Geomechanical characterization of a heterogenous rock mass using geological and laboratory test results: a case study of the Niobec Mine, Quebec (Canada)

Abstract

Abstract To conduct a successful geomechanical characterization of rock masses, an appropriate interpretation of lithological heterogeneity should be attained by considering both the geological and geomechanical data. In order to clarify the reliability and applicability of geological surveys for rock mechanics purposes, a geomechanical characterization study is conducted on the heterogeneous rock mass of Niobec Mine (Quebec, Canada), by considering the characteristics of its various identified lithological units. The results of previous field and laboratory test campaigns were used to quantify the variability associated to intact rock geomechanical parameters for the different present lithological units. The interpretation of geomechanical similarities between the lithological units resulted in determination of three main rock units (carbonatite, syenite, and carbonatite-syenite units). Geomechanical parameters of these rock units and their associated variabilities are utilized for stochastic estimation of geomechanical parameters of the heterogeneous rock mass using the Monte Carlo Simulation method. A comparison is also made between the results of probabilistic and deterministic analyses to highlight the presence of intrinsic variability associated with the heterogeneous rock mass properties. The results indicated that, for the case of Niobec Mine, the carbonatite-syenite rock unit could be considered as a valid representative of the entire rock mass geology since it offers an appropriate geomechanical approximation of all the present lithological units at the mine site, in terms of both the magnitude and dispersion of the strength and deformability parameters. Article Highlights Evaluating the reliability and applicability of geological survey outcomes for rock mechanics purposes. A geomechanical characterization study is conducted on the heterogeneous rock mass by considering the various identified rock lithotypes.

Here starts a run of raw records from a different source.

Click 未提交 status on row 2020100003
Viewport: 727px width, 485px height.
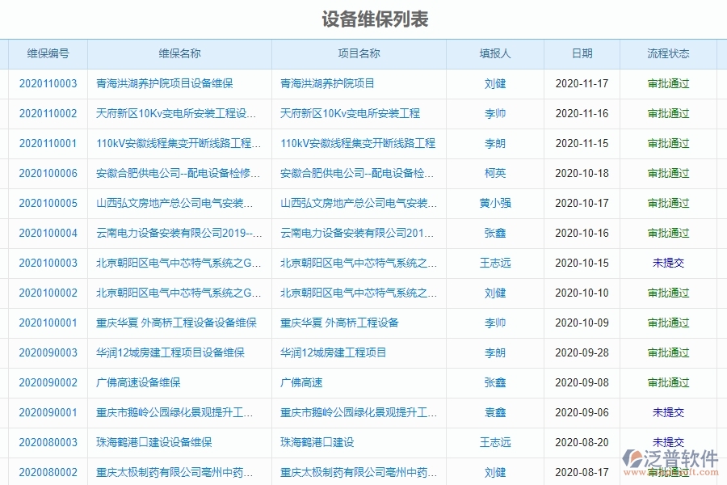tap(669, 263)
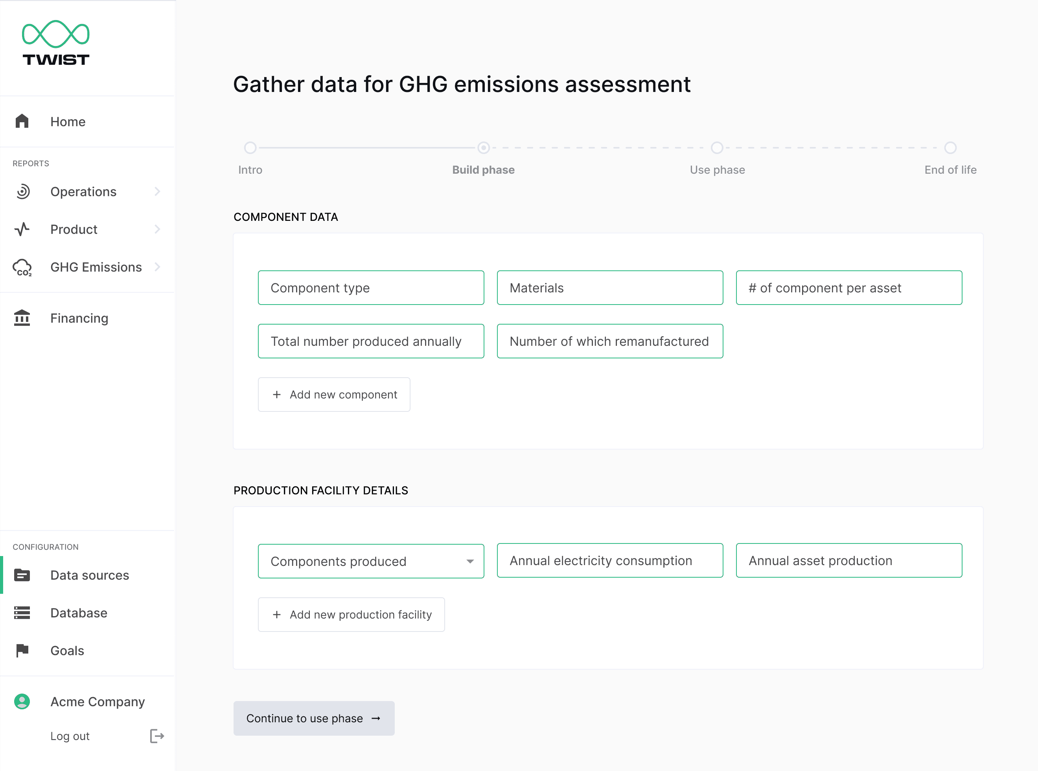
Task: Click the Log out arrow icon
Action: click(x=157, y=736)
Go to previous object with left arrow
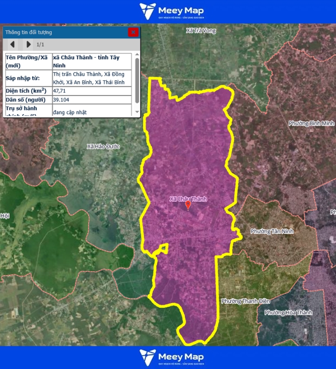The width and height of the screenshot is (336, 369). 13,45
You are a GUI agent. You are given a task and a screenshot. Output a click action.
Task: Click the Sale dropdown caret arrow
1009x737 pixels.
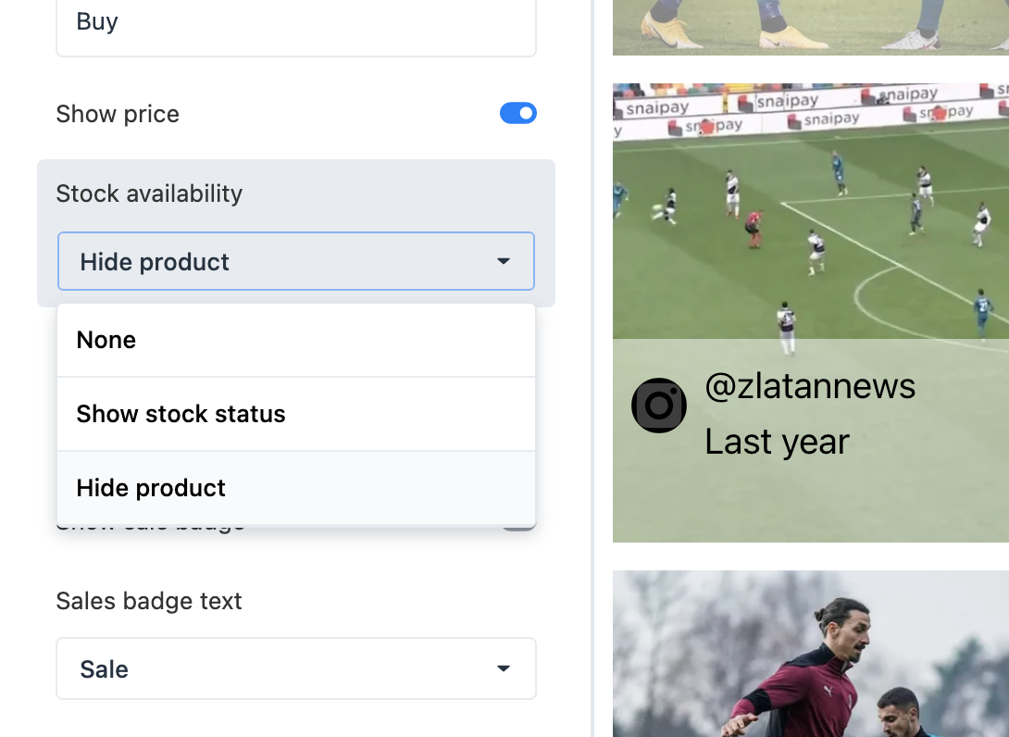[x=504, y=668]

The geomechanical parameters of intact units and their associated variabilities are used to stochastically estimate the geomechanical parameters of the heterogeneous rock mass by employing the Monte Carlo Simulation. A comparison is also made between the results of probabilistic and deterministic geomechanical analyses. The results indicate that, in the case of Niobec Mine, the combined syenite-carbonatite rock unit could be considered as a valid representative of the entire rock mass.